By Darrien Snyder
LOS ANGELES, CA – Li’l Timmy, a local 6-year-old boy, is fed up with mankind’s superciliousness. Timmy got detention for railing against his first grade teacher on the matter, so we caught up with him to see where this frustration is coming from.
After writing “I Will Not Profess the Flaws of Our Arrogant Species” 20 times on the chalkboard, Timmy had a moment to speak his mind. He raised his hand high above his 3’6” frame, and said he’s “had it up to here.” According to Timmy, “Humankind is in the footpath of Icarus, and if we maintain to follow unwitting arrogance with vigorous speed, we will fall into an irreparable inferno.”
It was at this point that Timmy’s teacher Mrs. Carr gave him a Hush Hush Card, keeping him from speaking with us further. “He wasn’t like this before we did a read-aloud of Cat in the Hat,” said Mrs. Carr, wiping child vomit from her pink flamingo print dress. “Granted, we did read Nitzsche’s ‘God is Dead’ just before this, but my students normally adore that one.”
Here’s what Timmy’s mother had to say on the school’s curriculum: “What? They’re making them read what? Who are you? Get out of my house.” Clearly, the curriculum left her too distraught to comment.

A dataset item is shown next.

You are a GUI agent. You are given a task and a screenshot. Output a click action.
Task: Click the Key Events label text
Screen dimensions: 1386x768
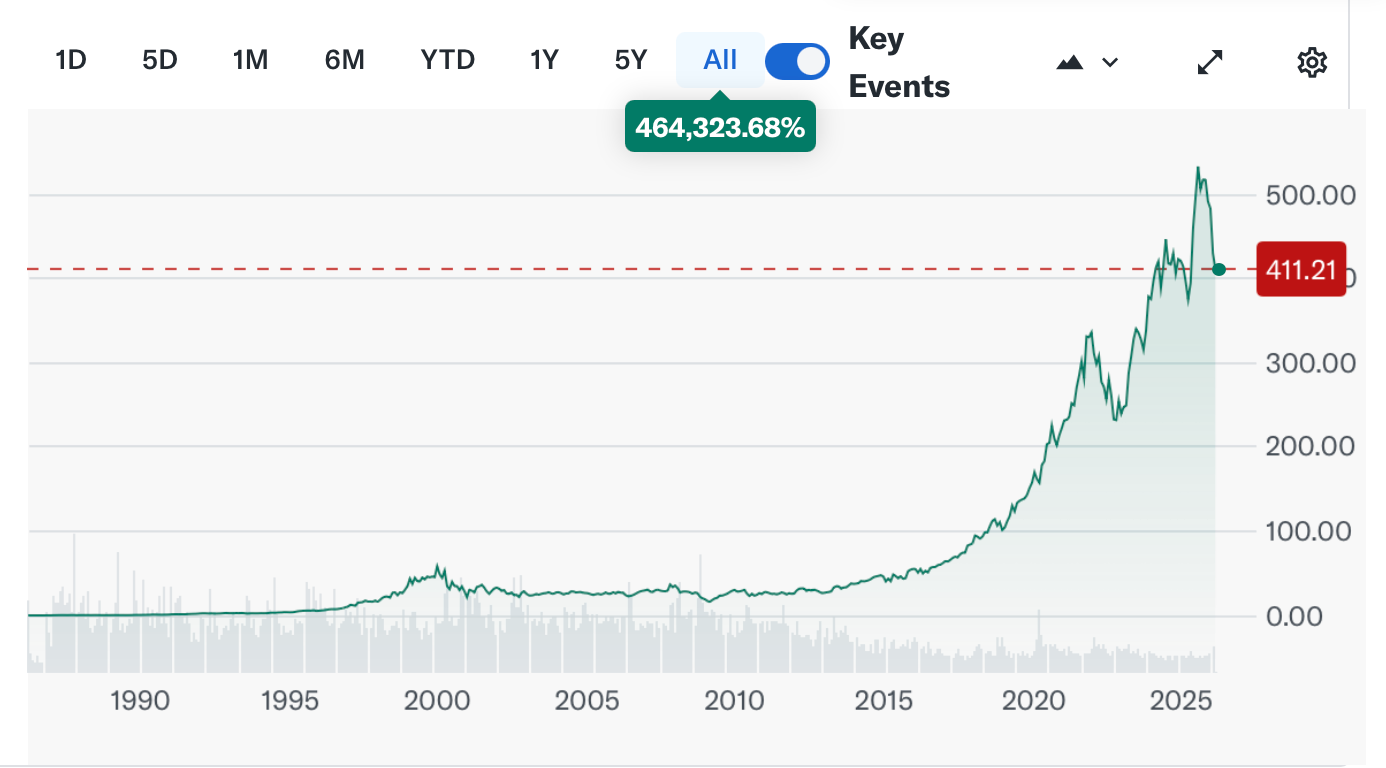[898, 62]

Paul, Timmy’s classmate and best friend, also had some enlightening perspectives on the matter. “That cat was so silly,” he told us while putting sand from the sandbox in his pockets. “Timmy’s also silly. He likes to grab me by the shoulders and ask me if I’m seeing the devil too.” When asked about the sand in his pockets, Paul ran away full speed.
The next day at Recess we caught up with Timmy to try and connect the dots. “Consider this,” said Timmy, “the Cat in the Hat brought to these poor children a proverbial Pandora’s box, a toy to reckon with their Id, a terrible terrible shame.”

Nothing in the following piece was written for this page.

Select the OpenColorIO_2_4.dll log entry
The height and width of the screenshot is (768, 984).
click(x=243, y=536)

At this point Paul ran by and continued to throw the sand from his pockets at other kids. “Take Paul for example,” Timmy continued, “This child is a slave to his hubris. In reading Cat in the Hat, I was awakened: man is doomed to defy God in pursuit of sinful satisfaction. Like throwing sand in people’s eyes.”
Having said his peace, Timmy started off. “Now if you’ll excuse me,” he said, “I’ve pee peed myself and need to find my mommy.”